The Anti-Corruption Court in Islamabad on Monday (December 24) sentenced former Prime Minister Nawaz Sharif to seven years in prison for graft, while a Joint Investigation Team (JIT) constituted on the orders of the Supreme Court to investigate the multi-billion rupees fake-accounts scam, has held former President Asif Zardari responsible for the suspicious transactions.
Nawaz Sharif could not prove the source of income related to the ownership of a steel mill in Saudi Arabia, the anti-corruption court said in its ruling.
Nawaz has also been fined $ 25 million.
His two sons, Hassan and Hussain, who are not in Pakistan, were declared absconders by the court.
Nawaz Sharif was released on bail in September after a court in Islamabad suspended his 10-year sentence on corruption charges. He had been imprisoned two months earlier on charges of failing to disclose the source of his wealth.
This followed a long-running case related to his family's ownership of luxury properties in London.
Documents leaked from the Panama-based law firm Mossack Fonseca in 2016 had revealed that Nawaz Sharif's children had links to offshore companies, which were used to buy assets including the London apartments.
Nawaz Sharif removed from office in Panama Papers case
In July 2017, Pakistan's supreme court removed the prime minister, Nawaz Sharif, from office in a unanimous verdict over corruption allegations.

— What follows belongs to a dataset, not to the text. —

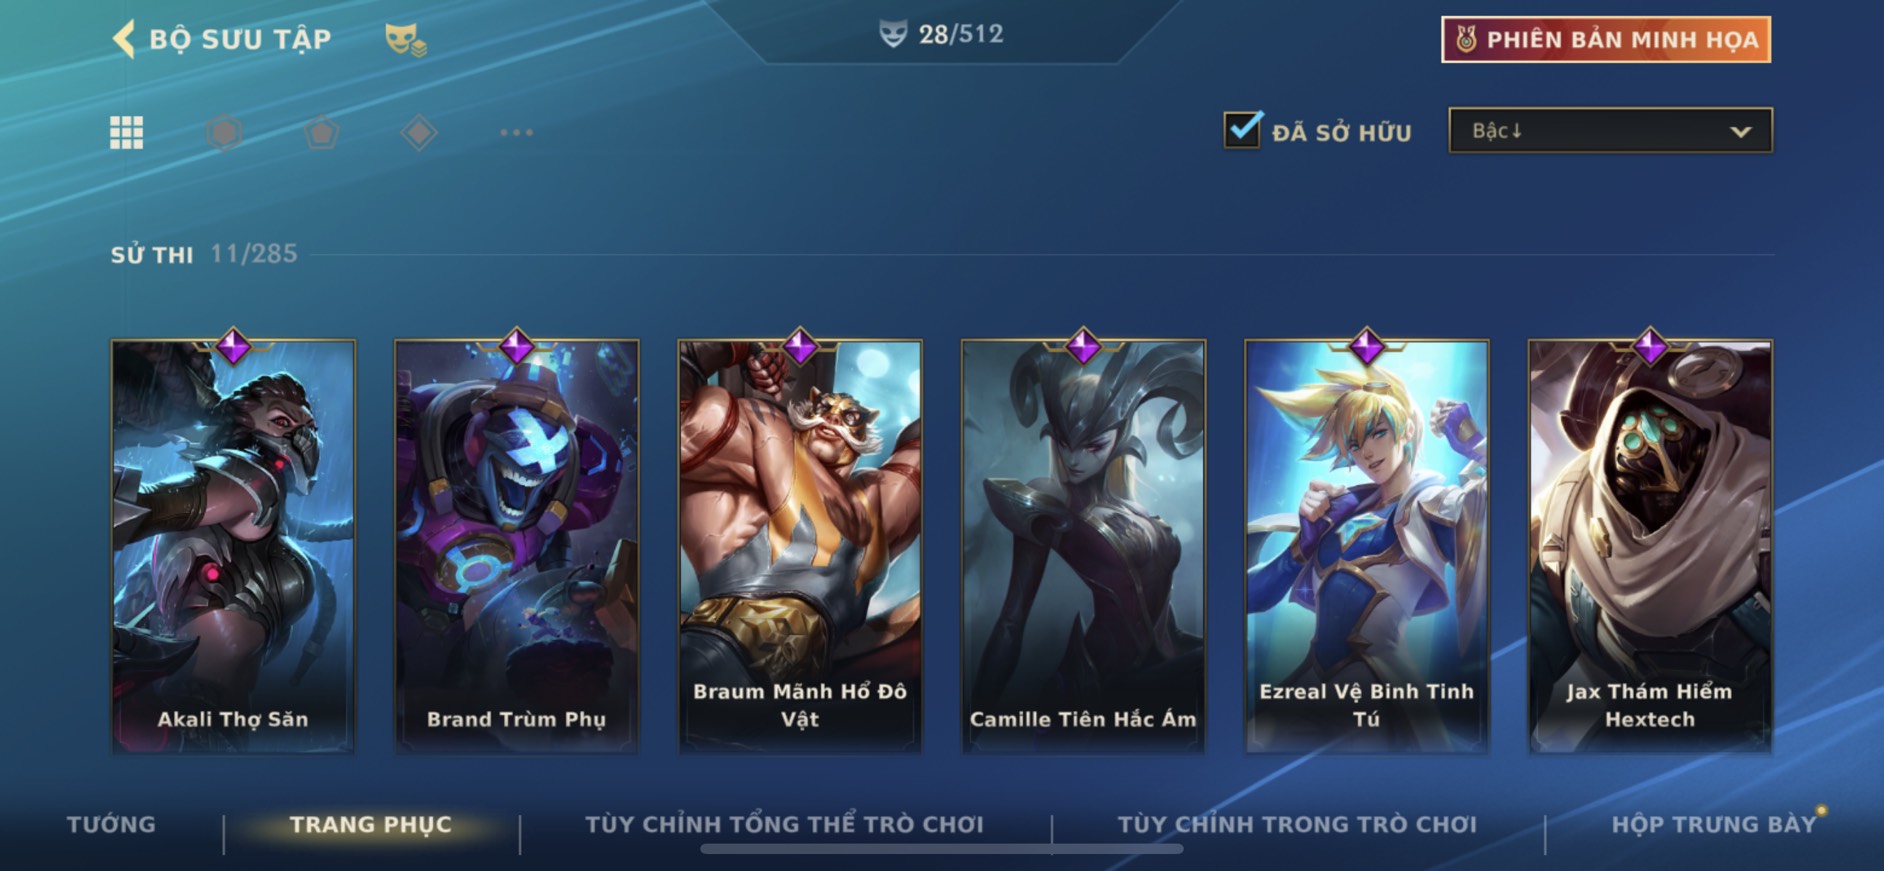Filter by the pentagon rarity icon
Screen dimensions: 1884x871
point(321,132)
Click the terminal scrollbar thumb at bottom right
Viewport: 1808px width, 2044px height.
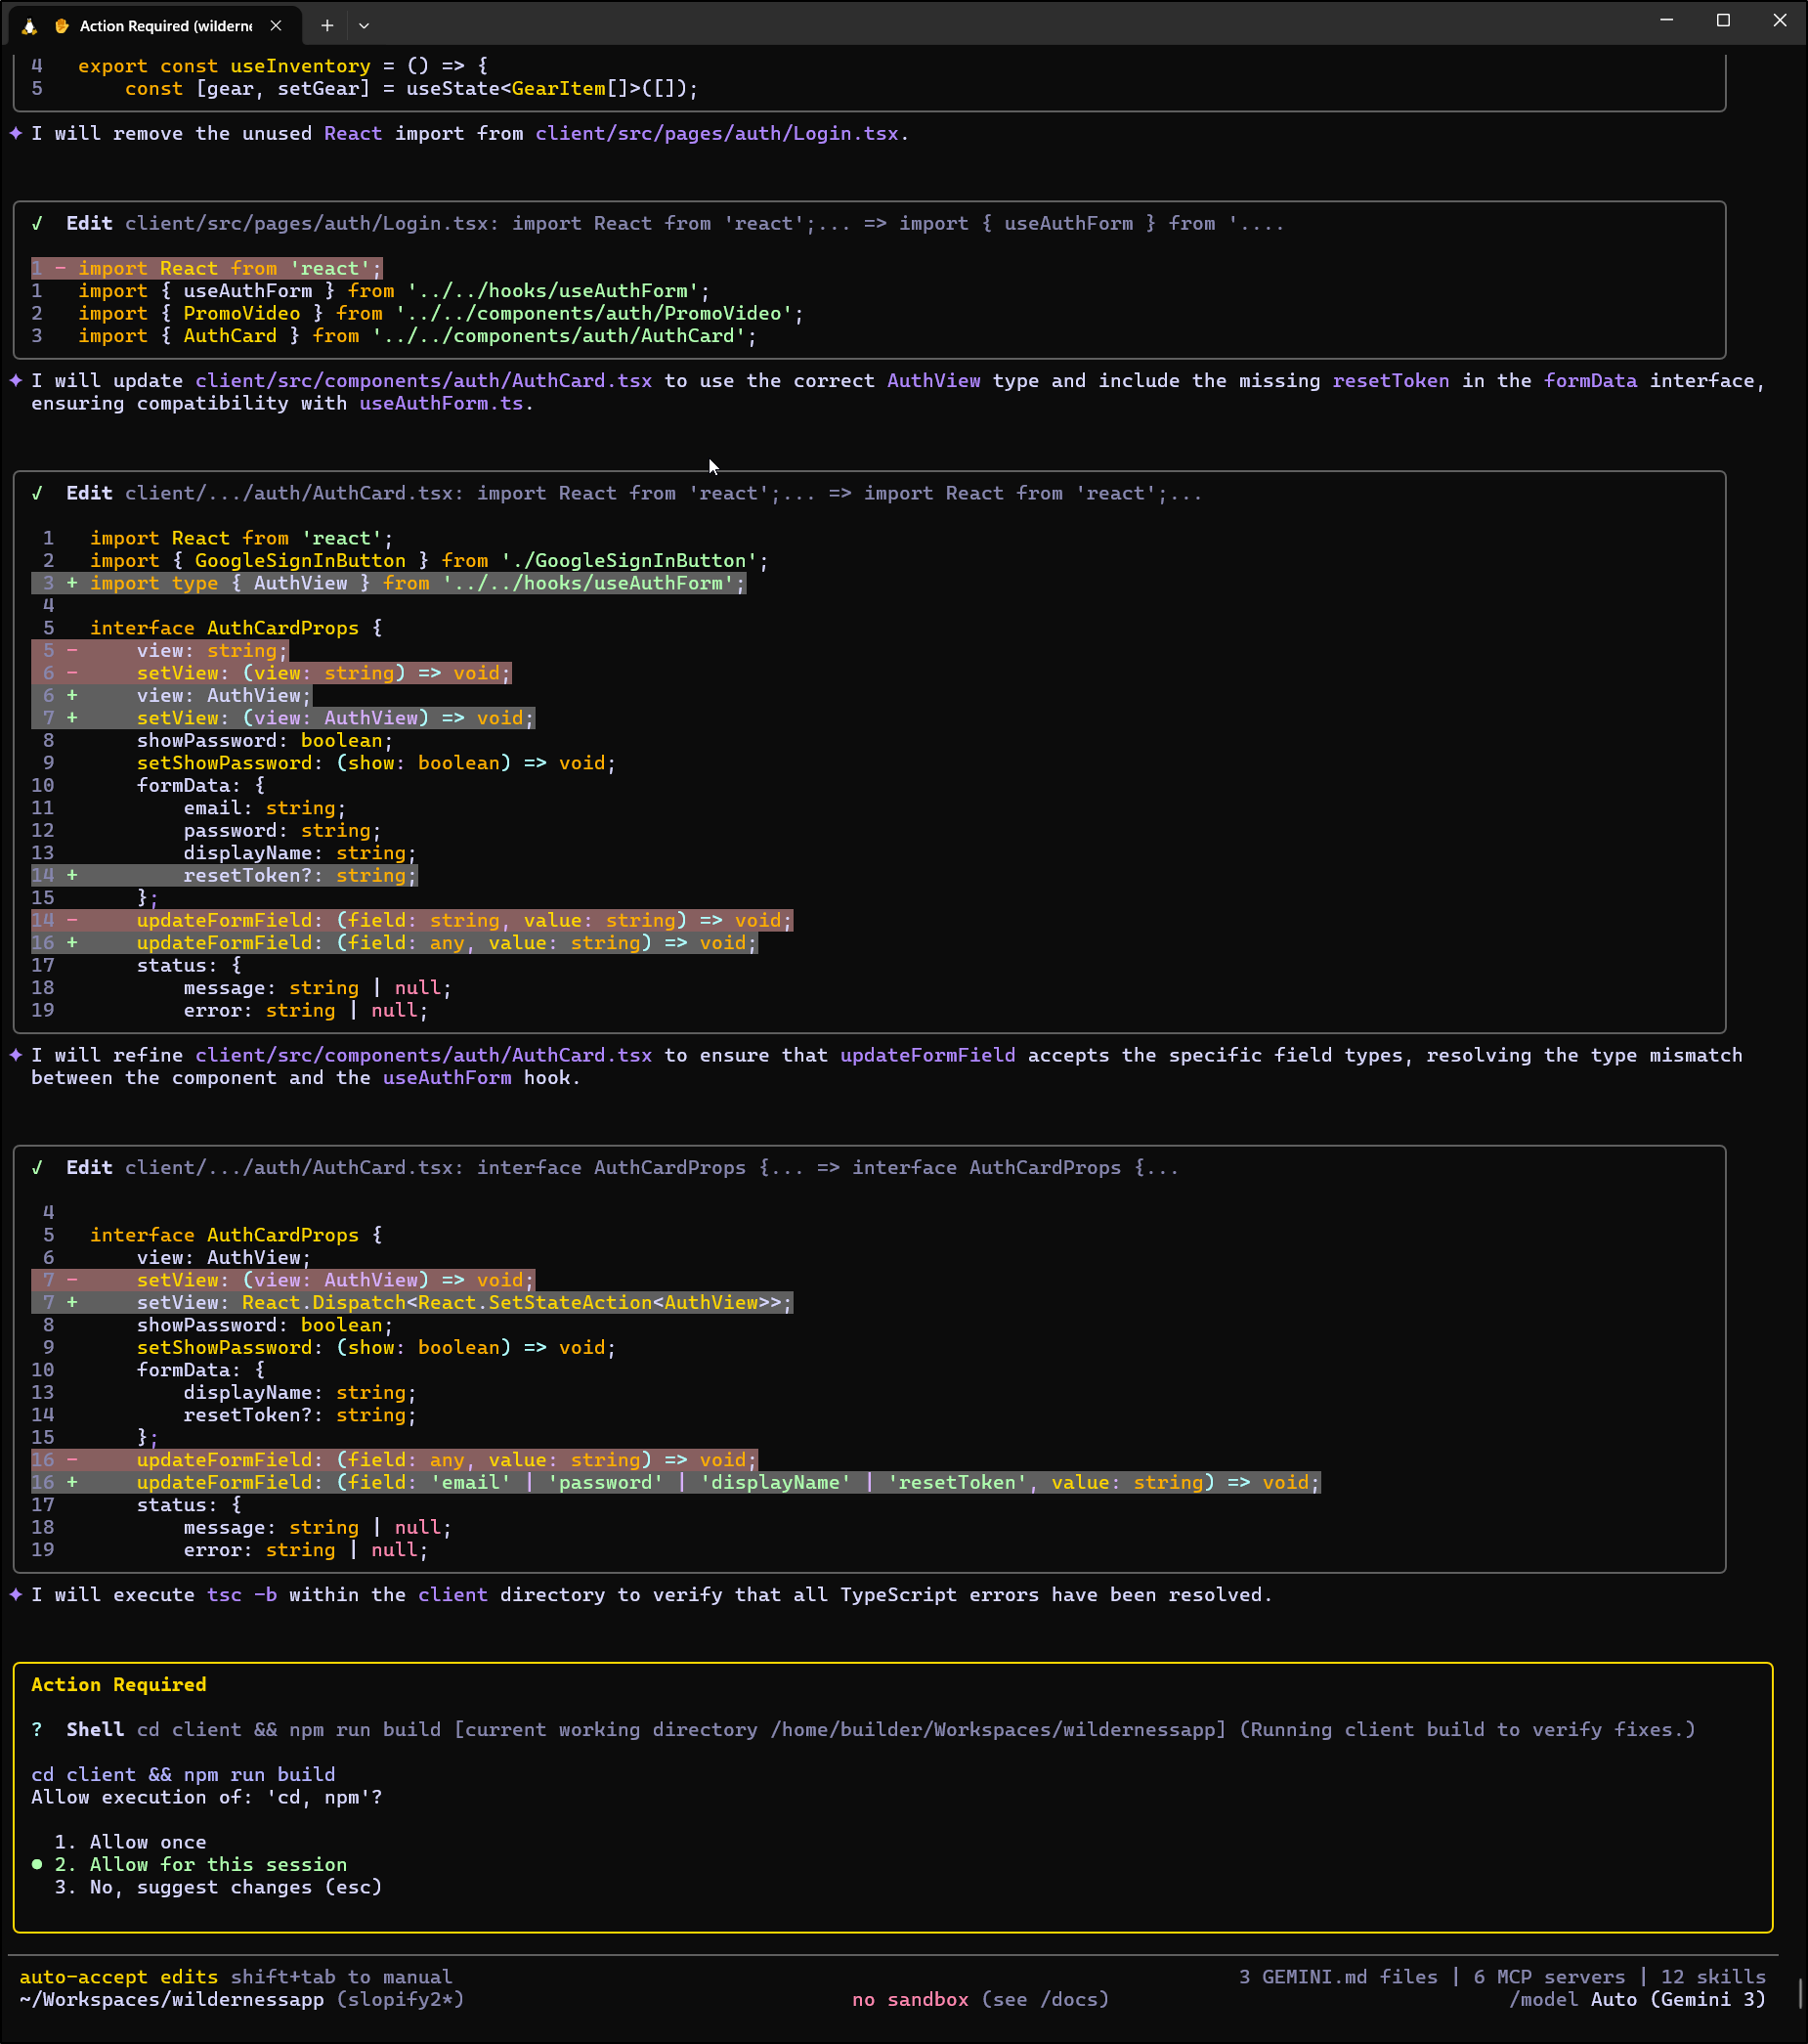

The verdict by the five-member court capped a year of political controversy over corruption allegations unleashed by the 2016 Panama Papers leak.
The papers linked Sharif's children to the purchase of London property through offshore companies in the British Virgin Islands in the early 1990s. At that time the children were minors, and the purchase is assumed to have been made by Sharif.
In its ruling, the court referred all material gathered in the investigation to the court of the national accountability bureau, and recommended opening cases against Sharif, his three children, Mariam, Hassan and Hussain, his son-in-law Muhammad Safdar, and his finance minister Ishaq Dar.
Zardari, Omni Group responsible in fake-accounts scam
In another mega-corruption case, the JIT constituted on the orders of the Supreme Court to investigate the multi-billion rupees fake-accounts scam, has held former president Asif Zardari and his Omni Group responsible for the suspicious transactions.
The JIT Monday presented its probe report before the two-judge bench headed by Chief Justice Mian Saqib Nisar.
The JIT that has been investigating the fake-accounts case recommended a legal course against some 415 key individuals and around 172 entities allegedly involved in transactions of approximately Rs 220 billion through 104 fake accounts.